Lots of details today - 7.0 Hrs.

After picking up those important items yesterday, I can move forward on the center fuselage. So today I spent most of my time attending to details surrounding the installation of the steps, the little brackets that I made to hold the corner ribs in place, and a good start on the crotch strap brackets.

Here you can see the scallops in the flanges of the F-623 corner rib, and the hole in the baggage rib that allow the tubing to pass through. The picture above can be confusing because of reflections if you don't look carefully.
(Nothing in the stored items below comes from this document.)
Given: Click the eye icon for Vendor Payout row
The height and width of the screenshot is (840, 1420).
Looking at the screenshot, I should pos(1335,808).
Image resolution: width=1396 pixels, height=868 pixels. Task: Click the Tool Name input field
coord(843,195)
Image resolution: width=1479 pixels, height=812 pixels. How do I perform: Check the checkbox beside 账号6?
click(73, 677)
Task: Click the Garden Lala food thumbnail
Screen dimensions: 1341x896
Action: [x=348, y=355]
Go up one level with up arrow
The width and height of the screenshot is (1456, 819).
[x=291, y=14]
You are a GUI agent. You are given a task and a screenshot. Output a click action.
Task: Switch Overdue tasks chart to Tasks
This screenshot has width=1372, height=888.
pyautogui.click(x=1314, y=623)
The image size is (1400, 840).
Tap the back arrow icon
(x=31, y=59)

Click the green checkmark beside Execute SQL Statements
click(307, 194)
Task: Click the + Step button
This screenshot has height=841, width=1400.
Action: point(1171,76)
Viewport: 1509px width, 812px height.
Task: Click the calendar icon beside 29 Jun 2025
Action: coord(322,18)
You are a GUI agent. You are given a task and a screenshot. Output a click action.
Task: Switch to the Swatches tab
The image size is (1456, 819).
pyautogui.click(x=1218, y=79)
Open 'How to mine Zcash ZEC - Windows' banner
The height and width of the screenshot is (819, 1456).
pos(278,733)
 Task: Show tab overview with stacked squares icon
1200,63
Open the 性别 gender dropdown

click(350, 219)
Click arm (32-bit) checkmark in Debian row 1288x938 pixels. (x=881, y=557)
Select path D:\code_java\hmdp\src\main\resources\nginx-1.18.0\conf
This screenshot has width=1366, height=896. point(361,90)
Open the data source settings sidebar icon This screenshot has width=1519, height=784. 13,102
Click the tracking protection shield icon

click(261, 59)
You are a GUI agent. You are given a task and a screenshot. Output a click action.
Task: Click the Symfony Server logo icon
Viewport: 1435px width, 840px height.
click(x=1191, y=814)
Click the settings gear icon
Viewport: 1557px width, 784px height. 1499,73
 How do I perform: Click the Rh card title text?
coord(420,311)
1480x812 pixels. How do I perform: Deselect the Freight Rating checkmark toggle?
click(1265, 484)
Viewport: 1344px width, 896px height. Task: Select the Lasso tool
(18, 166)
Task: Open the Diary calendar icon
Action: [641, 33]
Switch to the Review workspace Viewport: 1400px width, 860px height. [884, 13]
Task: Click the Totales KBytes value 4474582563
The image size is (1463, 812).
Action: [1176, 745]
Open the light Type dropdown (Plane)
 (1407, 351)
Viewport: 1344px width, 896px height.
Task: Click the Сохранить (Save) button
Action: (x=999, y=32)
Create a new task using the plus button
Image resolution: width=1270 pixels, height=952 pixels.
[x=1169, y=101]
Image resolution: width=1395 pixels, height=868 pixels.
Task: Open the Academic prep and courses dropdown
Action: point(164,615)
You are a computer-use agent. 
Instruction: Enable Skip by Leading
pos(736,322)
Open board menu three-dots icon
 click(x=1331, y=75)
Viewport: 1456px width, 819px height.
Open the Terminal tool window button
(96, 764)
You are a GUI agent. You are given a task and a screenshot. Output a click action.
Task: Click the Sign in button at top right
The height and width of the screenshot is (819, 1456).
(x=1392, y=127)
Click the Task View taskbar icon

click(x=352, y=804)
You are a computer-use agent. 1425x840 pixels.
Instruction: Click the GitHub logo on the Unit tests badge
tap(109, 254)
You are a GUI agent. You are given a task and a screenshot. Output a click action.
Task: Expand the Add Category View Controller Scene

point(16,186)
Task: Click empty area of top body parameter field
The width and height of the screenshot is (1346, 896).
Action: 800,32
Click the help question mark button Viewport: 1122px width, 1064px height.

This shows how the tubing for the step fits in place and passes through one of the baggage ribs. There will be a block bolted to the inner rib that will hold the end of the tubing in place. As it turned out, the hole that I cut to exactly 1-1/2" diameter was a tiny bit small. I enlarged it just enough with my scotchbrite wheel to allow the tubing to go through it. So how did I figure all this out?

I scratched my head for a bit trying to figure out exactly where to make the scallops in the F-623 ribs, and how deep to make them. I finally resorted to clecoing the forward side skin in place to figure it out. There's a tiny pilot hole already punched in the skin that will be enlarged later for the tube to pass through, and it can be used to locate exactly where the step tube passes through the side of the fuselage.


Here's the pilot hole. I decided not to drill this hole out to 1-1/2" right now. Instead, I drilled the pilot hole to #40, and used my 12" #40 drill bit to help me locate and mark the F-623 ribs for cutting the scallops. Above, the drill bit sticking through the hole into the airplane.

Inside, the bit is long enough to pass through the 1-1/2" hole already drilled in the baggage rib. Centering this bit in the hole shows exactly where the scallops need to be made in the flanges of the corner rib. I used a sharpie to make a small mark on each flange. Then I removed the rib and began cutting away a curved part of the flange. A couple of iterations later, I had it deep enough.

More details. I taped the end of the drill bit in place temporarily once I had it roughly centered in the large hole. In this picture, the side skin is barely a line visible in the photo.

I used my small ruler to make sure I had the drill bit centered in the hole, and then measured the lower half to make sure the scallops are deep enough to not hit the tube.

Looks good!

UPDATE: October 10, 2009 All of this fussing and time spent on these little details was a colossal waste of time! When you are actually installing the steps, they don't fit very well after all and you end up enlarging these holes in order to make things fit right. So just cut the scallops in the F-623 as indicated, drill the hole through the baggage rib to 1-5/8" and move on. You'll probably end up enlarging this hole anyway later on.

Moving on, I did some work on the little straps that hold these corner ribs in place. The plans aren't real clear on this. Thankfully, I learned from other builder sites online. First, I finally realized that the forward ends of these corner ribs are not supposed to lap up onto the flange of the F-705 bulkhead. I had been wondering why we are supposed to make these straps. Now it makes sense. In order for the rib to lay flat on the skin underneath, it can't lap up onto the flange of the bulkhead. I don't know why these ribs are too long, but they need to be trimmed on both ends.

Here's the rib after I trimmed the end of it to lay flat on the skin underneath. Now it makes sense why we have these attach straps to hold it in place and strengthen it. I had to cut a bit out of the side of the attach strap to make room for the rivet tail. It was too wide at that point. I'm wondering if I may make this over and make it even wider, to encompass the rivets on both the right and the left sides. I don't know. Maybe that's overkill.

UPDATE (March 1, 2009): I decided to go ahead and re-make these straps. I figured, why not? More strength here is better than less, right? I put a picture on the March 1st page.

One thing I did do was to leave the side flange of the rib in place. Why not? It won't inhibit the rib from lying flat on the skin, and can only help strengthen this part of the assembly even more.

Speaking of attach straps... the ones on the other end have been bothering me. There's not enough edge distance for a proper rivet here. So I decided to remake them. There's room, after all, between this strap and the edge of the skin. So I traced this on a new piece and cut it out.

Much better! Below is the one I made for the other side, with the next rib in place to make sure there's no interference.